## Task statement
From the records below, output exactly the lines starting at the line with "Given: Select the 'Show Both' filter icon" and ending at the line with "Task: Click the Limerick location text", both of them included, but no pictures.

## Study material
○ ○ ○ ○ ○ ○ ○

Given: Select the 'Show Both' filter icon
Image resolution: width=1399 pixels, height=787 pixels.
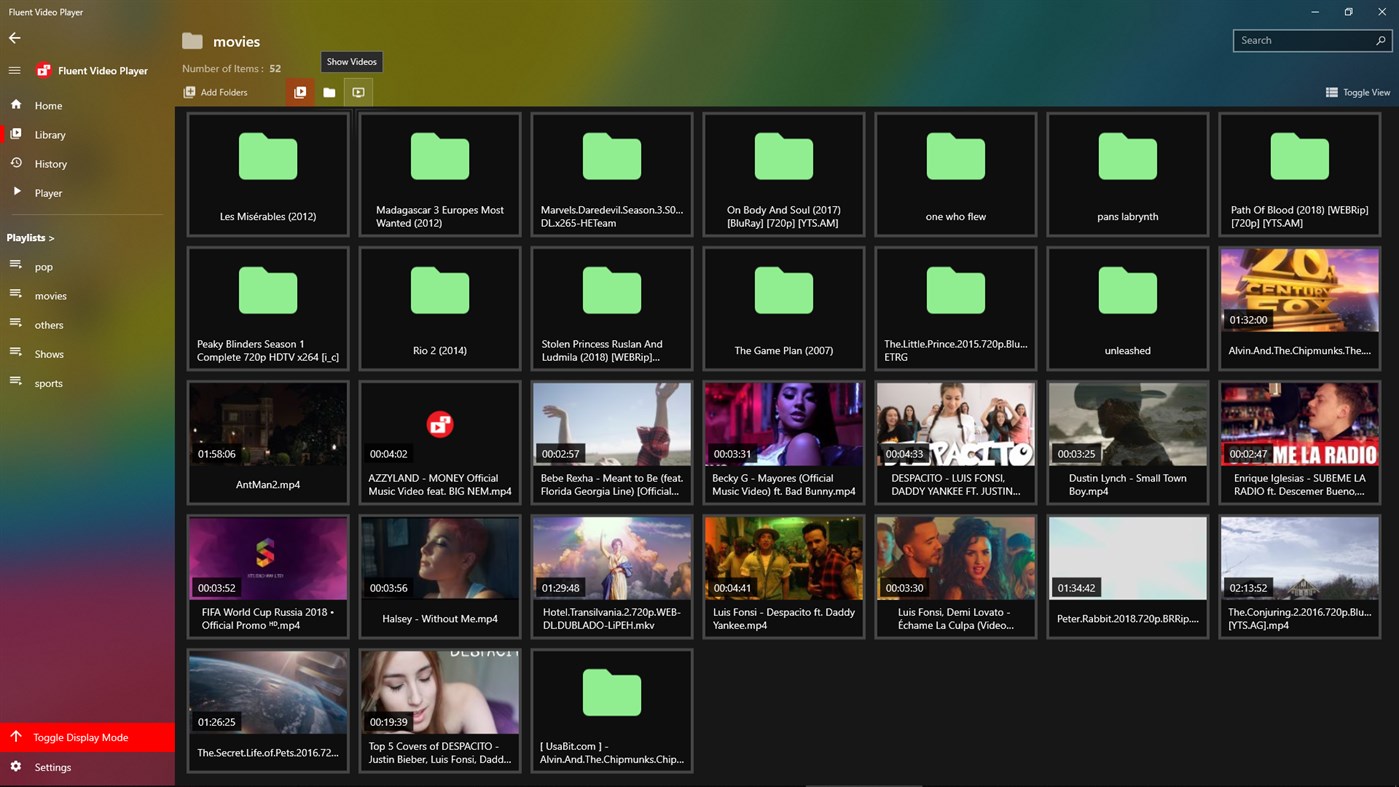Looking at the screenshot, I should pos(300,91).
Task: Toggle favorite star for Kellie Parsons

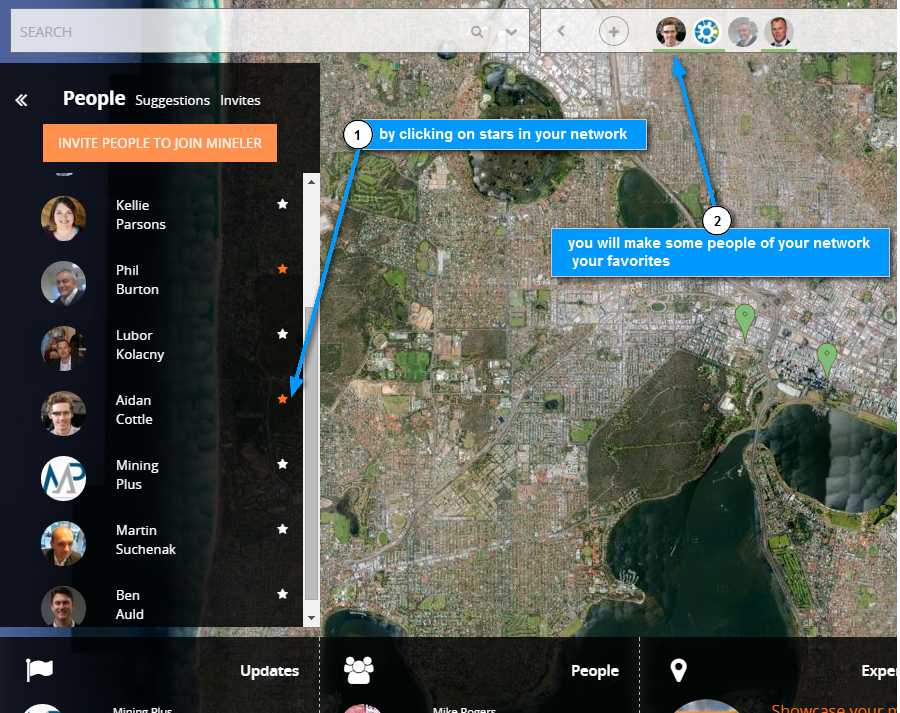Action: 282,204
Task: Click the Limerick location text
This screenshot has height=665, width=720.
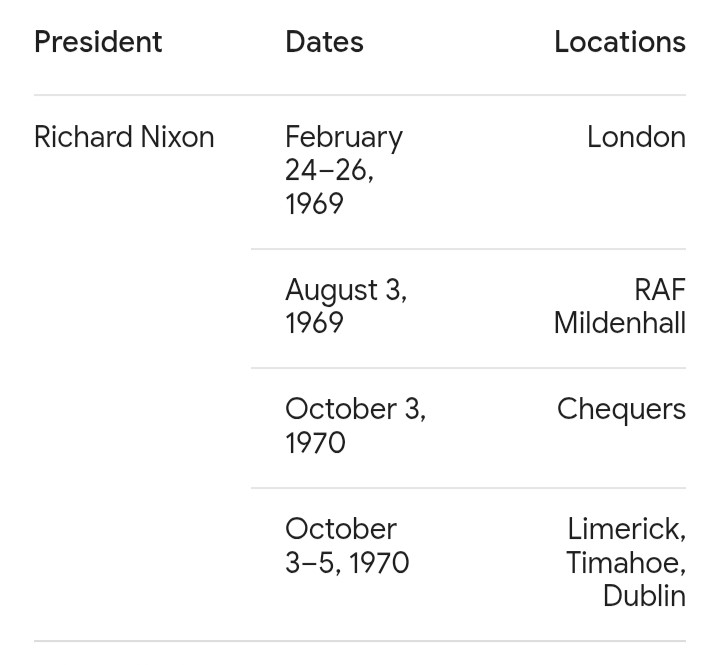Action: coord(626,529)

○ ○ ○ ○ ○ ○ ○

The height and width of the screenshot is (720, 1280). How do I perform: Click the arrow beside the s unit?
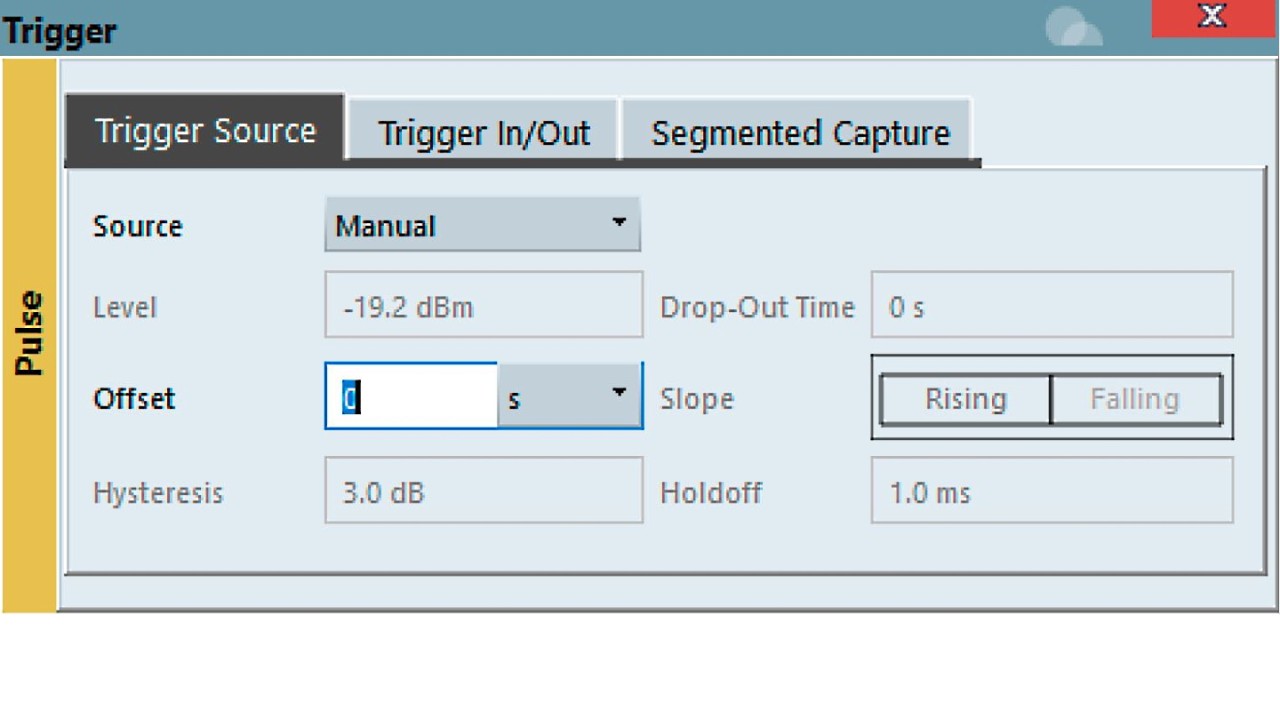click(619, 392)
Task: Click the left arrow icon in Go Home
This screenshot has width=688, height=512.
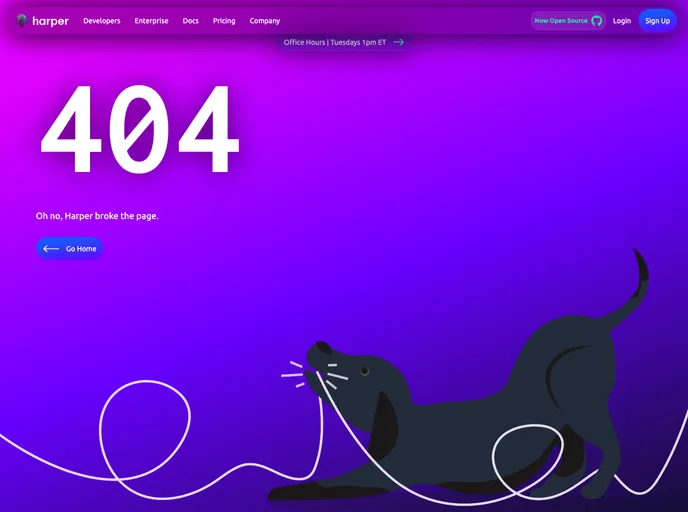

○ ○ ○ ○ ○ ○ ○

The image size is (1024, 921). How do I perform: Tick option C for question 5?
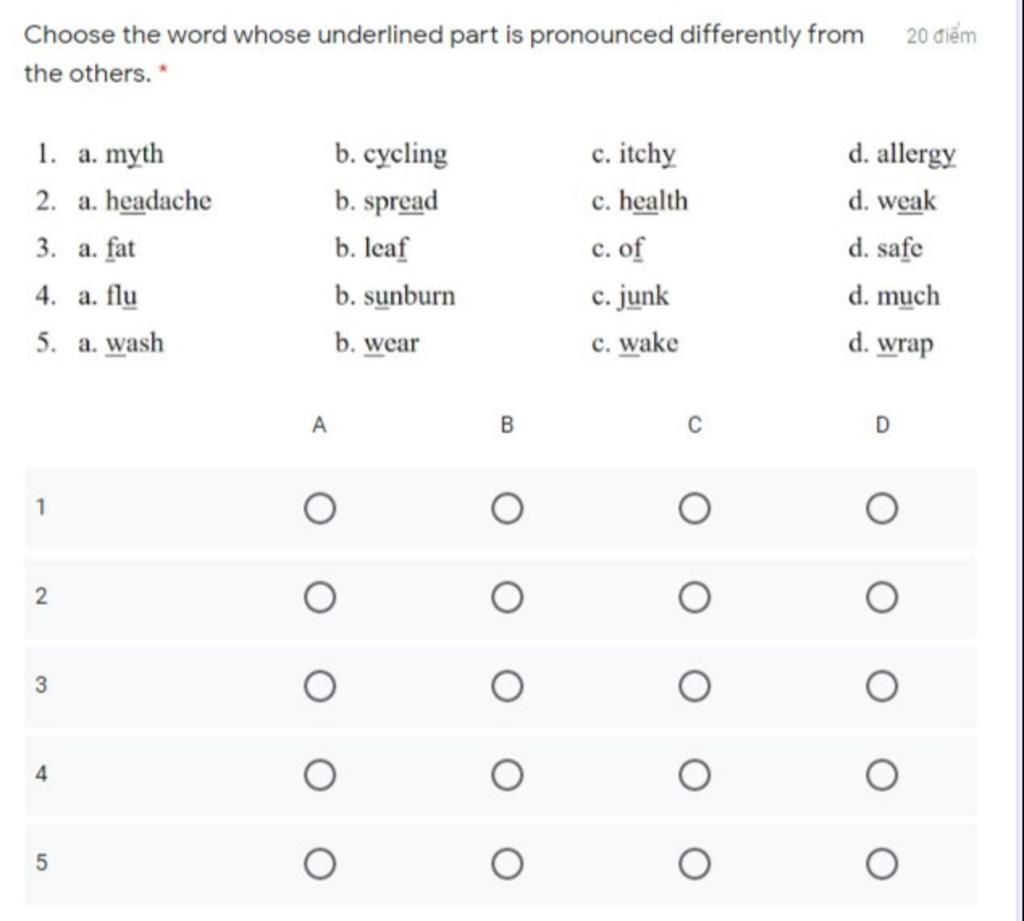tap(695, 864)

○ ○ ○ ○ ○ ○ ○

## Answer for the task
Given: Select the 'Show Both' filter icon
Image resolution: width=1399 pixels, height=787 pixels.
Looking at the screenshot, I should pos(300,91).
Task: Toggle favorite star for Kellie Parsons

Action: 282,204
Task: Click the Limerick location text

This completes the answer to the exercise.